Newly-proposed stacked ETF wants to give investors leveraged exposure to bitcoin and gold

Quick Take

  • The ETF uses leverage to “stack” the total return of holdings in a Bitcoin strategy together with the total returns of holdings in a gold strategy. 

A proposed exchange-traded fund, which filed a prospectus on Thursday, seeks to give traders and investors exposure to both bitcoin and gold without having to buy either asset.

Using leverage, the STKD Bitcoin & Gold ETF from Tidal Investments and Quantify Chaos Advisors aims to provide simultaneous exposure to the performance of Bitcoin and gold via bitcoin futures and ETFs, as well as gold futures and ETFs.

So, why would someone seek to invest in two assets that have not been historically correlated? The strategy is based on the idea that a combination of investing in a Bitcoin strategy and a gold strategy may provide complementary benefits, according to the preliminary SEC prospectus.

"By blending assets with low correlation, the Fund aims to reduce the impact of short-term market fluctuations on the overall investment outcome, potentially providing a more stable investment trajectory," the filing said.

The ETF will use leverage as it "stacks" the total return of holdings in the fund’s Bitcoin strategy together with the total return of holdings in the fund’s Gold strategy, according to the filing. The ETF will not invest directly in Bitcoin or other digital assets, nor will it invest in or seek direct exposure to the current spot price of Bitcoin, nor will it invest directly in gold or gold bullion.

"Essentially, one dollar invested in the Fund provides approximately one dollar of exposure to the Fund’s Bitcoin strategy and approximately one dollar of exposure to the Fund’s Gold strategy. So, the return of the Gold strategy (minus the cost of financing) is essentially stacked on top of the returns of the Bitcoin strategy (minus the cost of financing)," according to the filing. "The Underlying Funds may gain their exposure to the underlying asset classes either directly, or through the use of derivative instruments, such as futures contracts."

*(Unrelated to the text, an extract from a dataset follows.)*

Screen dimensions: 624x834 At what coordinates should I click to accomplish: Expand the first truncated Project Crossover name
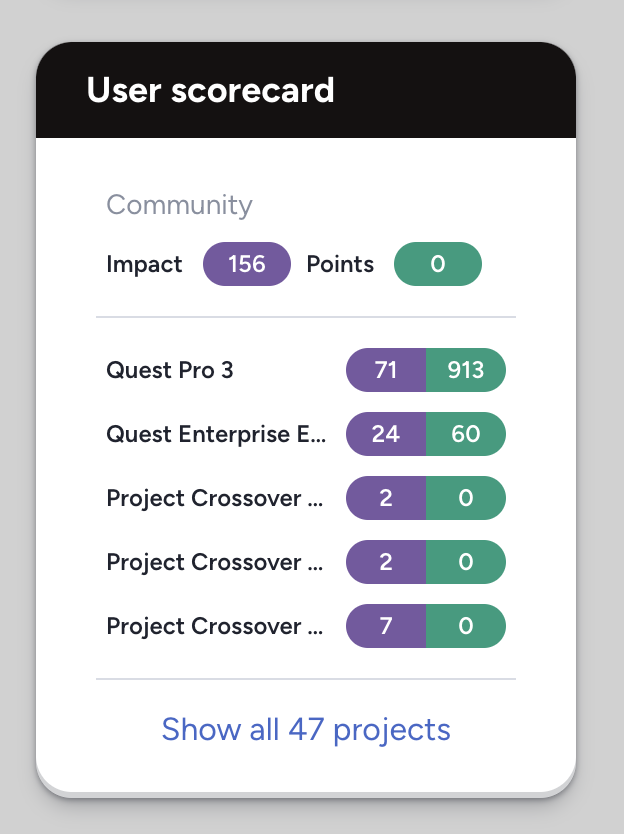[x=216, y=498]
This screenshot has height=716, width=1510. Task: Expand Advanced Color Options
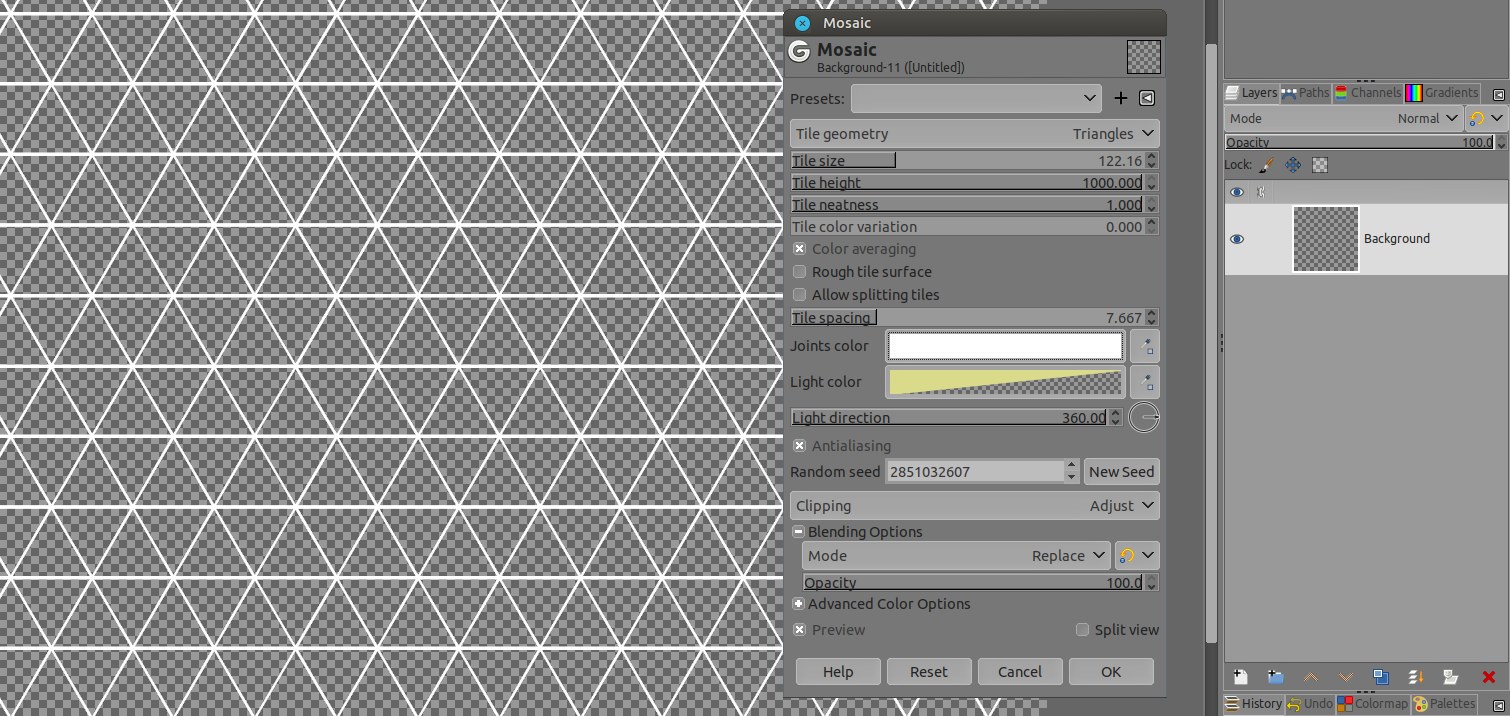tap(799, 604)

The largest gold ETF by market cap, the SPDR Gold Trust (ticker GLD), is up 12.7% this year. It has a market cap of $62 billion.

Meanwhile, of the spot Bitcoin ETFs that debuted in January, BlackRock's IBIT is leading the pack with a market cap of $116 billion and is up 8.2% year-to-date.

The filing gave the stacked ETF an effective date of Sept. 9, 2024 but did not include a stock ticker or any associated fees.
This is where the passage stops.